2. Check whether the business is a proven concept. Getting in on the ground floor of a new venture may be very exciting, but it is also incredibly risky and this is not the kind of uncertainty that most people will be looking for.

3. Speak to individual franchisees. This is really important. It will tell you how well the business is received, what the major challenges are and how supportive the franchise owners are. These are all questions that need to be asked and the answers will help form an accurate opinion of the business as a whole.

4. Get a handle on the start up costs and the ongoing fees. These differ dramatically from one franchise to the next and will have a significant impact on any profits.

5. Spend time with the bank and make sure they understand how the franchise works, how the business operates and what sort of support they will be expected to deliver.
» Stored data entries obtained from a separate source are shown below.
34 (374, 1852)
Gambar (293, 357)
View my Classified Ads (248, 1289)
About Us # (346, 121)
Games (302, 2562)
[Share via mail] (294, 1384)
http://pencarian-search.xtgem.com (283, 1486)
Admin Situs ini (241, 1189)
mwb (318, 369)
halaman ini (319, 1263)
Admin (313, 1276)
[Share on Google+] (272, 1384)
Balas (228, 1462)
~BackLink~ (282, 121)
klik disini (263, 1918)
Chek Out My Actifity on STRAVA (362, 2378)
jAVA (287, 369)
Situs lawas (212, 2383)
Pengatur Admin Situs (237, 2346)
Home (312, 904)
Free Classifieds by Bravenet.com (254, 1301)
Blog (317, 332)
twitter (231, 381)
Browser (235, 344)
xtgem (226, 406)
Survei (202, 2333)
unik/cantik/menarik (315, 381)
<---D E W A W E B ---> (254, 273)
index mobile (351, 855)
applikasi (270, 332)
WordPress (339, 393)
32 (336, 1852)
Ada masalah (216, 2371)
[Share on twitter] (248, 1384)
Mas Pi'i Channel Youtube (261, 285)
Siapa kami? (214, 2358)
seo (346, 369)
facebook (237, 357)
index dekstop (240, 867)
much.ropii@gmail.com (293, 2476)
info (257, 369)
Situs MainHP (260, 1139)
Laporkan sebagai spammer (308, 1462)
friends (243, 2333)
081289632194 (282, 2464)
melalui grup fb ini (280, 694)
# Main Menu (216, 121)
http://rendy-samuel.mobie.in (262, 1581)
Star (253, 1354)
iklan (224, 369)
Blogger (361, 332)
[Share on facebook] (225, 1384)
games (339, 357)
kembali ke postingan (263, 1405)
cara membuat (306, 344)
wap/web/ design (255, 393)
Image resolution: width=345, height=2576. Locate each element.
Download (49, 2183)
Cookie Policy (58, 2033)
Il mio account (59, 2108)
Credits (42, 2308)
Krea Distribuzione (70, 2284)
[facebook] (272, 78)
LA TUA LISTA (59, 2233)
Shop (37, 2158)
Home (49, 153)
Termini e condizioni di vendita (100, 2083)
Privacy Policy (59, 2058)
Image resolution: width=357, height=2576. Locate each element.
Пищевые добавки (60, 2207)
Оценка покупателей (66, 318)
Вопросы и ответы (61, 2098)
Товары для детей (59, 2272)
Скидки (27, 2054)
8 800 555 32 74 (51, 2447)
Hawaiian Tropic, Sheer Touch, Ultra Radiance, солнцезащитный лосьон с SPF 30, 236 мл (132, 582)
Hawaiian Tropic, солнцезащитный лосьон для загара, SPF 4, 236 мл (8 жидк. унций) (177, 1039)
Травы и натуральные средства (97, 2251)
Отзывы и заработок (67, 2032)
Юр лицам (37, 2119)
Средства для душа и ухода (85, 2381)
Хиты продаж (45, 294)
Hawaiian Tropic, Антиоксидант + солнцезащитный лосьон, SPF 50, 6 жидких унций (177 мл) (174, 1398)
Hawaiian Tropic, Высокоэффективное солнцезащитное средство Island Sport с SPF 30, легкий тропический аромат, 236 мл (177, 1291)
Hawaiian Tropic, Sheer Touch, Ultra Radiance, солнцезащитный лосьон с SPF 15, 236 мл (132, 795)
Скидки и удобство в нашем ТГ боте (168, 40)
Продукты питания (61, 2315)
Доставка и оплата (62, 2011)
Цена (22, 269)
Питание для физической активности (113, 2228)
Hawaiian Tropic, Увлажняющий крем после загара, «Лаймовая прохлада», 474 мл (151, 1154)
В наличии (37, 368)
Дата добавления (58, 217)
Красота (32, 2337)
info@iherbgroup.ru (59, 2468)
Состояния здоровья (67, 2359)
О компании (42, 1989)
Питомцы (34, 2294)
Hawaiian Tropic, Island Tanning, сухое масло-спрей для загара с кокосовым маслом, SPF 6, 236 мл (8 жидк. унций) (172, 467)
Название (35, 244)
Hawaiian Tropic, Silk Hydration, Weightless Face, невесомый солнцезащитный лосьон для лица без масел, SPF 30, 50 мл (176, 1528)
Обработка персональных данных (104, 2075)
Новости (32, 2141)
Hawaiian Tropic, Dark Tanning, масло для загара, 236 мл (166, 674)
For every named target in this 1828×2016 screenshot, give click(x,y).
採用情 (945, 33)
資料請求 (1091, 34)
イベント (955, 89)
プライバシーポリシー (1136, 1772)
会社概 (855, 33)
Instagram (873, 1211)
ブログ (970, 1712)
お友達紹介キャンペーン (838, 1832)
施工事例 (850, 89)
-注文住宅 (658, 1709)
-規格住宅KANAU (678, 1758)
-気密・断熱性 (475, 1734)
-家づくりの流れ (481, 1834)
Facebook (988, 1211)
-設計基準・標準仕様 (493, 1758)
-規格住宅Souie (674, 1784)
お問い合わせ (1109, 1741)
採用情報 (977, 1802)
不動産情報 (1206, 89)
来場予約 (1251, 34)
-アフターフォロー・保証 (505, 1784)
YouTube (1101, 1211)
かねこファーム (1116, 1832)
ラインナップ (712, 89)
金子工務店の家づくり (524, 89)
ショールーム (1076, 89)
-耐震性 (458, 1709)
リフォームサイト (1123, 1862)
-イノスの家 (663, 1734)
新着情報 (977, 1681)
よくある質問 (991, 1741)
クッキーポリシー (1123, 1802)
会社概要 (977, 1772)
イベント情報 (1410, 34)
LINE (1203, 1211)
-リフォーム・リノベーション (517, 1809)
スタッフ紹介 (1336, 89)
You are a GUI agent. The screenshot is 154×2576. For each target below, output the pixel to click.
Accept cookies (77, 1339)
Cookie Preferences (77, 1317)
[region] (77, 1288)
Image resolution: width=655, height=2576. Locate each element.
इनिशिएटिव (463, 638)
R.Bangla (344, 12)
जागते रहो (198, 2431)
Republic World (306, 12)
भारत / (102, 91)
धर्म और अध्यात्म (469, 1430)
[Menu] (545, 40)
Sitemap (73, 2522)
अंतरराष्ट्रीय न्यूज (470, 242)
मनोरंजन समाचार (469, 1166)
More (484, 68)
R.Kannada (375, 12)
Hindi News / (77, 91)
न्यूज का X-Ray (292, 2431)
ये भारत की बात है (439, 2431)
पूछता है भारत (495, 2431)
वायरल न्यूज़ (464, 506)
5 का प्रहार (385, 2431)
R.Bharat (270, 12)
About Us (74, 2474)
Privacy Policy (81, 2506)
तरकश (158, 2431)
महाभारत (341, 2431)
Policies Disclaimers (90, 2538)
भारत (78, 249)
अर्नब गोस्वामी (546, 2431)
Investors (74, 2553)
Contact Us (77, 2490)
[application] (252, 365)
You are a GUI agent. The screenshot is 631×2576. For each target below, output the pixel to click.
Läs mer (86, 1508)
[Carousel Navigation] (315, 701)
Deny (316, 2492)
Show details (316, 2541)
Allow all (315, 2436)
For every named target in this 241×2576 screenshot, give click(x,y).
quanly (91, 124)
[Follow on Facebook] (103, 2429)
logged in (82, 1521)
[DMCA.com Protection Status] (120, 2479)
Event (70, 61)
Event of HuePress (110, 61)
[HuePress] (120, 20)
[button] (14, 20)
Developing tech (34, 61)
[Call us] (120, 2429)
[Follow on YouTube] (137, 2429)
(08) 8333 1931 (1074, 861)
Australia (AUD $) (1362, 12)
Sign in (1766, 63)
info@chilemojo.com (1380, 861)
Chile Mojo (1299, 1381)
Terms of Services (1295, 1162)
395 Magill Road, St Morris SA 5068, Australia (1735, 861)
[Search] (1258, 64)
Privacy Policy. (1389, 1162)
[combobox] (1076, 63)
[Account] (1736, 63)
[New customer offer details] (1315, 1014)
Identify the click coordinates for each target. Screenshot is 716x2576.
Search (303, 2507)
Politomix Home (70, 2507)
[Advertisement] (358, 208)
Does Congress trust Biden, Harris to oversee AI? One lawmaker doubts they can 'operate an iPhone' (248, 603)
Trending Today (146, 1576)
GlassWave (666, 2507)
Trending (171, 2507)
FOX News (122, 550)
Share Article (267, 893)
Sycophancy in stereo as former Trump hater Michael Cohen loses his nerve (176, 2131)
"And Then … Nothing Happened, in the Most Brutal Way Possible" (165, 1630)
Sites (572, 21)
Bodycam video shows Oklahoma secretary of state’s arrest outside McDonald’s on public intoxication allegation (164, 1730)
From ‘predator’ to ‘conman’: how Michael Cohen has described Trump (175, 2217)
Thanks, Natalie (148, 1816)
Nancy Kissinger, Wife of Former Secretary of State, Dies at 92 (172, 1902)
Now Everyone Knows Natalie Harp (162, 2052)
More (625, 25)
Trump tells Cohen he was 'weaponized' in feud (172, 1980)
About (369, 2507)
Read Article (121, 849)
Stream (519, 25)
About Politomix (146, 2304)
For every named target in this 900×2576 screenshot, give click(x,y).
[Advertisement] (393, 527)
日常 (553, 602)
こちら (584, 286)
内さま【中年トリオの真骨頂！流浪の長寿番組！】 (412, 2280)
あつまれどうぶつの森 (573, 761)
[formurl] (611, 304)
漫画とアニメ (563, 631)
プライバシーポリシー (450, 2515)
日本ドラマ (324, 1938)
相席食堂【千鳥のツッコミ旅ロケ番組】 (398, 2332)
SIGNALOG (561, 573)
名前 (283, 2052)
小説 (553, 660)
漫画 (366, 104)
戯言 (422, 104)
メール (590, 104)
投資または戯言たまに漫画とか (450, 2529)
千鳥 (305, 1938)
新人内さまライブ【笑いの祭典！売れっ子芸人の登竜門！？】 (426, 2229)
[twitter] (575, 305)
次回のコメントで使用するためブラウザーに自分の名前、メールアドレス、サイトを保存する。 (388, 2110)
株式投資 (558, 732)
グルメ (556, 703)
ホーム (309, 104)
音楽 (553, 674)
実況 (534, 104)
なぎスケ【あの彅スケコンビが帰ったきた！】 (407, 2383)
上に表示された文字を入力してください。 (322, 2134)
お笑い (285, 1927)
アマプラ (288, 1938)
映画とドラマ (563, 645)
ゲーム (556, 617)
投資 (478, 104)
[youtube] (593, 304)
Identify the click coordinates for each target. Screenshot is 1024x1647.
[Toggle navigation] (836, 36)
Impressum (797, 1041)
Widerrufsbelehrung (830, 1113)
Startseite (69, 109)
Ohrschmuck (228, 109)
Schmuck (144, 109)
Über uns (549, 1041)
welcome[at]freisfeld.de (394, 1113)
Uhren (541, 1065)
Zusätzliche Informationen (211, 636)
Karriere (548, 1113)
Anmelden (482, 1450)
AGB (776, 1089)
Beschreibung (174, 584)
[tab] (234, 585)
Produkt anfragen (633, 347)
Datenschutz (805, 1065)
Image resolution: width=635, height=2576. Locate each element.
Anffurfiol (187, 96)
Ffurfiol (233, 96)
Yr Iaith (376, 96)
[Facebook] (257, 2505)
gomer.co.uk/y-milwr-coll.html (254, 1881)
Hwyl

Without such support and understanding, it is very easy to run aground, even though the business may be perfectly viable.

6. Be realistic about your ambitions. By all means be ambitious, but temper that with some realism and do not expect to become a millionaire overnight.

7. Secure, keep and grow the business's customer base. This takes time and effort. It will require the franchisee to get out and bang the drum for their business in the local area. Those who have found difficulty in selling and marketing in the past may find it comes a lot more easily when the business in question is their own.

8. Remember, the customer really is king. If customers prove awkward or difficult then killing them with kindness is a better approach than showing them the door.

9. Don't try to alter the original concept. Of course businesses have to evolve, but the worry is that by moving away from a successful model, franchisees actually end up creating problems for themselves.

10. Don't try to expand too fast. Some franchisees are too keen to expand their operations and can be tempted into taking on too much borrowing, which ultimately stifles the business rather than encouraging further growth.